Perpanjangan SIM Disebut Menyengsarakan Rakyat
Jakarta, CNN Indonesia —
Anggota Komisi III dari Fraksi Demokrat, Benny K. Harman, dalam pertemuan kerja dengan Korlantas Polri, mengungkapkan bahwa proses perpanjangan SIM sangat menyulitkan masyarakat. Hal ini disebabkan oleh prosedur yang memakan waktu dan biaya yang relatif tinggi.
Ia mencontohkan satu kasus yang dialaminya, di mana seorang warga di salah satu kabupaten di Nusa Tenggara Timur (NTT) harus melakukan perjalanan jauh ke Kupang untuk memperpanjang SIM-nya karena mesin cetak SIM di daerahnya mengalami kerusakan.
“Di daerah saya di NTT, yang merupakan provinsi kepulauan, untuk memperpanjang SIM saja harus ke Kupang. Di kabupaten sudah ada layanan SIM tertentu, tetapi ketika mesin rusak, SIM tidak bisa diperpanjang,” kata Benny, seperti dikutip dari YouTube.
“Akibat mesin yang rusak, mereka yang tidak bisa memperpanjang SIM tetap terpaksa mengendarai kendaraan dan kemudian ditangkap dengan alasan SIM sudah kadaluarsa,” tambahnya.
Menanggapi masalah ini, Benny mengusulkan dua poin yang harus dikaji oleh Korlantas Polri. Pertama, menghapus kewajiban perpanjangan SIM mulai tahun depan, dan kedua, menerapkan audit terhadap proses perpanjangan SIM, termasuk pihak yang bertanggung jawab dalam pencetakan kartu SIM.
“Saya sekali lagi mengusulkan agar dua hal ini dimasukkan dalam kesimpulan rapat. Pertama, hapus perpanjangan SIM dan STNK mulai tahun anggaran 2025. Kesimpulan kedua adalah audit. Panggil pengusaha yang mencetak SIM untuk meminta keterangan,” jelasnya.
Usulan SIM Seumur Hidup
Dalam kesempatan yang sama, Anggota Komisi III DPR RI, Sarifuddin Sudding, juga mengusulkan agar penerapan SIM, STNK, dan TNKB bersifat seumur hidup, mirip dengan kebijakan yang diterapkan pada KTP.
“Saya pernah mengusulkan agar perpanjangan SIM, STNK, dan TNKB ini cukup dilakukan sekali seumur hidup. Seperti KTP, agar tidak membebani masyarakat,” ujar Sarifuddin, dikutip dari YouTube CNN Indonesia.
“Karena ini hanya untuk kepentingan vendor. Ini hanya selembar SIM, ukurannya kecil, STNK juga tidak besar, tetapi biayanya sangat tinggi, dan itu menjadi beban bagi masyarakat,” lanjutnya.
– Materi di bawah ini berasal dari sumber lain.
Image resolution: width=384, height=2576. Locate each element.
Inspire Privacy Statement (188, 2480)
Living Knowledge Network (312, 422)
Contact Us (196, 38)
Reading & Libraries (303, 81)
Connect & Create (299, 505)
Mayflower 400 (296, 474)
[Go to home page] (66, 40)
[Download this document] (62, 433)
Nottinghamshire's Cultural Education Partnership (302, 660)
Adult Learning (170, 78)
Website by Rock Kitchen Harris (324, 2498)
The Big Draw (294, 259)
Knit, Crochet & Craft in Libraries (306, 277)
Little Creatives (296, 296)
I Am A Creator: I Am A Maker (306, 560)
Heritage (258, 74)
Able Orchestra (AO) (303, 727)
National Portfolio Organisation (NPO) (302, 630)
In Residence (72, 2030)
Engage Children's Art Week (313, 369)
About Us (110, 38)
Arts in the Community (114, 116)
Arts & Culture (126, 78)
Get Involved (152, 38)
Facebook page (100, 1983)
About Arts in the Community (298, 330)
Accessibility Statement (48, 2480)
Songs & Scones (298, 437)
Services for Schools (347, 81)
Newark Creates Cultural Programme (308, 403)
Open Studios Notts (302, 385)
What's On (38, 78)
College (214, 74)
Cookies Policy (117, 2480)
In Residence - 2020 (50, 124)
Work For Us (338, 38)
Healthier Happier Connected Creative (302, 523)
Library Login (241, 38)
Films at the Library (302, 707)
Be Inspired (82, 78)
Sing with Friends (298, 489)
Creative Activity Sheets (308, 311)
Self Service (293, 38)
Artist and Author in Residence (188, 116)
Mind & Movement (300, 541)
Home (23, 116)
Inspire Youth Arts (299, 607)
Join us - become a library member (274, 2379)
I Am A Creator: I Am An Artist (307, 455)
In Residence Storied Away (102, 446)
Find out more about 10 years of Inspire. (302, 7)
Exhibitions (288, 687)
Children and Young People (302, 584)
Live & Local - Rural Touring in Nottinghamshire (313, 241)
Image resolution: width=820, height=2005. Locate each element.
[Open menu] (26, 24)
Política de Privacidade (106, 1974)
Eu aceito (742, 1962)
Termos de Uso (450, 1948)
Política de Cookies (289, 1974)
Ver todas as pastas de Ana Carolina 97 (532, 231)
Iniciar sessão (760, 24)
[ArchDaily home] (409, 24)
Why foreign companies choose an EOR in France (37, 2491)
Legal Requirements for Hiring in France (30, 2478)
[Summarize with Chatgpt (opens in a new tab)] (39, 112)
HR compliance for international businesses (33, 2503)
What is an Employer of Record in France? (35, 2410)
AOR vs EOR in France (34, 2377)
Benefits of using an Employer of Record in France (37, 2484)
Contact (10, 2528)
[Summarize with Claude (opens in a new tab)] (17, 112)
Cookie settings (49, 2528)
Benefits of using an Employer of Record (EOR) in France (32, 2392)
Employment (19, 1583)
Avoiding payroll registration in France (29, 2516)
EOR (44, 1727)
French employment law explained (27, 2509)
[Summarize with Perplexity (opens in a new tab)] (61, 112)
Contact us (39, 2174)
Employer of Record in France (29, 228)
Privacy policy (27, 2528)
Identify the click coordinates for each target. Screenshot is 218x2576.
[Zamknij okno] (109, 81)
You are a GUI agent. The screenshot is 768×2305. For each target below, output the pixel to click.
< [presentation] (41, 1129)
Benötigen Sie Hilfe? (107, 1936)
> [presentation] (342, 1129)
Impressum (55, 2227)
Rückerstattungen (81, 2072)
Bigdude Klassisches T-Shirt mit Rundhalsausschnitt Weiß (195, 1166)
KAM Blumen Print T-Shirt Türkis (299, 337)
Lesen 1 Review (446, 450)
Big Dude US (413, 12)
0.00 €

Sarifuddin juga berpendapat bahwa jika terjadi pelanggaran berkendara, SIM hanya perlu dilubangi sebagai tanda. Setelah mencapai batas tertentu, kepemilikan SIM bisa dicabut.
“Jika ada pelanggaran, cukup dilubangi. Tiga kali dilubangi sudah cukup. Tidak perlu lagi menunggu bertahun-tahun untuk mendapatkan SIM baru,” tambahnya.
Sarifuddin meminta Korlantas untuk mempertimbangkan masalah ini dan melakukan evaluasi.
“Jadi, mari kita hilangkan perpanjangan ini, supaya dapat meringankan beban masyarakat yang saat ini sedang dalam kesulitan,” tutupnya.